It is possible to prove—see [23] for the full derivation—that the 0-th order displacement only depends on the macroscopic variable, i.e., ${\mathbf{u}}^0(\mathbf{x},\mathbf{y})={\mathbf{U}}^0\left(\mathbf{x}\right)$, and that the effective equilibrium equation is given by

$${\mathrm{div}}_{\mathbf{x}}\left({\mathbb{D}}^0:{\mathbf{\epsilon }}_{\mathbf{x}}\left({\mathbf{U}}^0\right)\right)+{\mathbf{F}}^0=\mathbf{0}.$$

(5)

In Equation (5), ${\mathbb{D}}^0$ is the homogenized stiffness tensor of the periodic media, whose components are evaluated as

$$D_{ijhk}^0=\frac{1}{\left|Y\right|}{\int }_{Y_m}\left({\mathbf{e}}_i\odot {\mathbf{e}}_j+{\mathbf{\epsilon }}_{\mathbf{y}}\left({\mathbf{\chi }}^{ij}\right)\right):\mathbb{D}:\left({\mathbf{e}}_h\odot {\mathbf{e}}_k+{\mathbf{\epsilon }}_{\mathbf{y}}\left({\mathbf{\chi }}^{hk}\right)\right)d\mathbf{y},$$

(6)

${\mathbf{e}}_i$ being the unit vector in the i-th direction, ⊙ the symmetric tensorial product and ${\mathbf{\chi }}^{ij}\left(\mathbf{y}\right)$ the solution of the cell problem

$$\left\{\begin{array}{cc}{\mathrm{div}}_{\mathbf{y}}\left(\mathbb{D}:{\mathbf{\epsilon }}_{\mathbf{y}}\left({\mathbf{\chi }}^{ij}\right)\right)=\mathbf{0}\hfill & \mathrm{in}{Y}_m\hfill \\ {\mathbf{\chi }}^{ij}\mathrm{periodic}\hfill & \mathrm{on}\partial Y_m\cap \partial Y\hfill \\ \left[\mathbb{D}:({\mathbf{\epsilon }}_{\mathbf{y}}\left({\mathbf{\chi }}^{ij}\right)+{\mathbf{e}}_i\odot {\mathbf{e}}_j)\right]·\mathbf{n}\mathrm{anti-periodic}\hfill & \mathrm{on}\partial Y_m\cap \partial Y\hfill \\ \left[\mathbb{D}:({\mathbf{\epsilon }}_{\mathbf{y}}\left({\mathbf{\chi }}^{ij}\right)+{\mathbf{e}}_i\odot {\mathbf{e}}_j)\right]·\mathbf{n}=\mathbf{0}\hfill & \mathrm{on}\partial Y_m\backslash \partial Y\hfill \end{array}\right..$$

(7)

The field ${\mathbf{\chi }}^{ij}\left(\mathbf{y}\right)$ represents the elastic displacement of the re-scaled unit cell, up to a rigid body motion, when it is subjected to periodic boundary conditions and the uniform eigenstrain ${\mathbf{e}}_i\odot {\mathbf{e}}_j$.
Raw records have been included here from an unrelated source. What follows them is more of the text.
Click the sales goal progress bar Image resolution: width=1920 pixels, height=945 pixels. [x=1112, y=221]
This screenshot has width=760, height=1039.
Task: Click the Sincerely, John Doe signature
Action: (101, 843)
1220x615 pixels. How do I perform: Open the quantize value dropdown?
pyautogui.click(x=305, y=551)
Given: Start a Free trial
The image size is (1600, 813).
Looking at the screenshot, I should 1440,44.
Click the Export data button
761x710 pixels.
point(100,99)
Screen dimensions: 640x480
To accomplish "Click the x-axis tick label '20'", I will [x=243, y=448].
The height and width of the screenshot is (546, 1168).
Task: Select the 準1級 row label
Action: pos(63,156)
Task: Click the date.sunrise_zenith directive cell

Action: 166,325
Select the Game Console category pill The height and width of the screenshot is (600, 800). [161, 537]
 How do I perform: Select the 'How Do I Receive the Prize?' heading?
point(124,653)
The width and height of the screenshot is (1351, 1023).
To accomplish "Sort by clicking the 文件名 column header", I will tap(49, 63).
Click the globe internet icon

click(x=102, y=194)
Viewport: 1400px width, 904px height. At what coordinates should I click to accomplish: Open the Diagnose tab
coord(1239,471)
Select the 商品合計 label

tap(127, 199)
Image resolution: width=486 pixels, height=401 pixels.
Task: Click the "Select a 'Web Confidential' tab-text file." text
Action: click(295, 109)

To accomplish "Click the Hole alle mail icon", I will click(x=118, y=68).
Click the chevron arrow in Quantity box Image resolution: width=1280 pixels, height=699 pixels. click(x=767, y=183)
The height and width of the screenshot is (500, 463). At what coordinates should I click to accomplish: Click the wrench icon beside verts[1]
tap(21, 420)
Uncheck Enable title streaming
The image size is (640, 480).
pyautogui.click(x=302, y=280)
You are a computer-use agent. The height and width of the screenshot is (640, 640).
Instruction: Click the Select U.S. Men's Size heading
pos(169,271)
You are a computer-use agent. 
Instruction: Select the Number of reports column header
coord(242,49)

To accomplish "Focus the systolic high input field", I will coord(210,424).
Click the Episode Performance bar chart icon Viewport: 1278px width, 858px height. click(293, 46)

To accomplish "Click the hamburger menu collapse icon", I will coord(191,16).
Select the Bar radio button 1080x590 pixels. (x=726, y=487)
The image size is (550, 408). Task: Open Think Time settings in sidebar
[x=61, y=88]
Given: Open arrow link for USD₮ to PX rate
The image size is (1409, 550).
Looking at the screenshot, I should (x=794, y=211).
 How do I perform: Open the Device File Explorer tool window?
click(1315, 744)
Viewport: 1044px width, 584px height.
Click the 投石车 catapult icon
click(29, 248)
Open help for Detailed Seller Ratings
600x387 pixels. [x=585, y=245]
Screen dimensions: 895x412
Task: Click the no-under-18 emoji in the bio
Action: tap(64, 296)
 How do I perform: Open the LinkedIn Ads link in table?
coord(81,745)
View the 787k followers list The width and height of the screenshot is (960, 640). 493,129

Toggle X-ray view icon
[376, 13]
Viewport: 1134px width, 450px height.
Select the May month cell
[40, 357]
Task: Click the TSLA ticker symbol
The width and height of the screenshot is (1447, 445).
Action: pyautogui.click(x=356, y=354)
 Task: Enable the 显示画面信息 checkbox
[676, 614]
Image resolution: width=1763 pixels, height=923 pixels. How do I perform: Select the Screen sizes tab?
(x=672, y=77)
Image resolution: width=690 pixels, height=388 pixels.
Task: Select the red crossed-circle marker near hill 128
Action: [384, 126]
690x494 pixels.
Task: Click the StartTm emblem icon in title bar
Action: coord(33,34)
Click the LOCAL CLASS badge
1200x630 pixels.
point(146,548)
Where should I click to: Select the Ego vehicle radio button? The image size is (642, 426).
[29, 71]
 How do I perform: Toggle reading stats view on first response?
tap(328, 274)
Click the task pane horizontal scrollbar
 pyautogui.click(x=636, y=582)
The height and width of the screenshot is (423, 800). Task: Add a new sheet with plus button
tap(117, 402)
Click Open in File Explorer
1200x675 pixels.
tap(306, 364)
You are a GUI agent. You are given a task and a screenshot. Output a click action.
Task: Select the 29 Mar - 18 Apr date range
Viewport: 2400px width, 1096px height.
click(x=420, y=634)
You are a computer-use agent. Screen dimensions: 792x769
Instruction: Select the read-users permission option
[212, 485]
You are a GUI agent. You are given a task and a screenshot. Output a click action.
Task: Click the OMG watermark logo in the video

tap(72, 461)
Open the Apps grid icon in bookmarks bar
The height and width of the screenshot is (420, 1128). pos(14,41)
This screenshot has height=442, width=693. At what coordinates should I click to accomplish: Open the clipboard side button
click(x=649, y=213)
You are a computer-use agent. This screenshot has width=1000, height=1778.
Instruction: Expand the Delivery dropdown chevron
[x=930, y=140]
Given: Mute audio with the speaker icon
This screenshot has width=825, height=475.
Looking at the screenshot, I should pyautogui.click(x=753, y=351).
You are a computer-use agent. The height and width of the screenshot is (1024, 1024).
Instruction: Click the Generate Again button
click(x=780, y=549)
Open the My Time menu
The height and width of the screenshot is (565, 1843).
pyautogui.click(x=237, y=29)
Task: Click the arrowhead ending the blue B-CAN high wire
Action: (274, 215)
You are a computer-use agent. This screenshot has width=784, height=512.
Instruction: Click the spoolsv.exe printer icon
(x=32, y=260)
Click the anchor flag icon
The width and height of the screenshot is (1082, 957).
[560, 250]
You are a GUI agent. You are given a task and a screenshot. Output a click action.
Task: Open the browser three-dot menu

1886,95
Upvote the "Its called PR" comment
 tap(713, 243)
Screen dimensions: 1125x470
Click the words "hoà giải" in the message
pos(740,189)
As can be seen from (6), the effective stiffness tensor possesses all the minor and major symmetries, i.e., $D_{ijhk}^0=D_{hkij}^0=D_{jihk}^0=D_{ijkh}^0$. However, it should be noticed that, in general, ${\mathbb{D}}^0$ is anisotropic even if the constituent material is isotropic.

Finally, in Equation (5), ${\mathbf{F}}^0$ are the homogenized body forces, which are given by

$${\mathbf{F}}^0\left(\mathbf{x}\right)=\frac{1}{\left|Y\right|}{\int }_{Y_m}\mathbf{F}(\mathbf{x},\mathbf{y})d\mathbf{y}.$$

(8)

3. MEMS Filter

3.1. Mechanical Design

The innovative MEMS electrically tunable mechanical filter recently proposed in [28,29] is here employed to demonstrate the efficiency of the proposed fabrication imperfection identification procedure.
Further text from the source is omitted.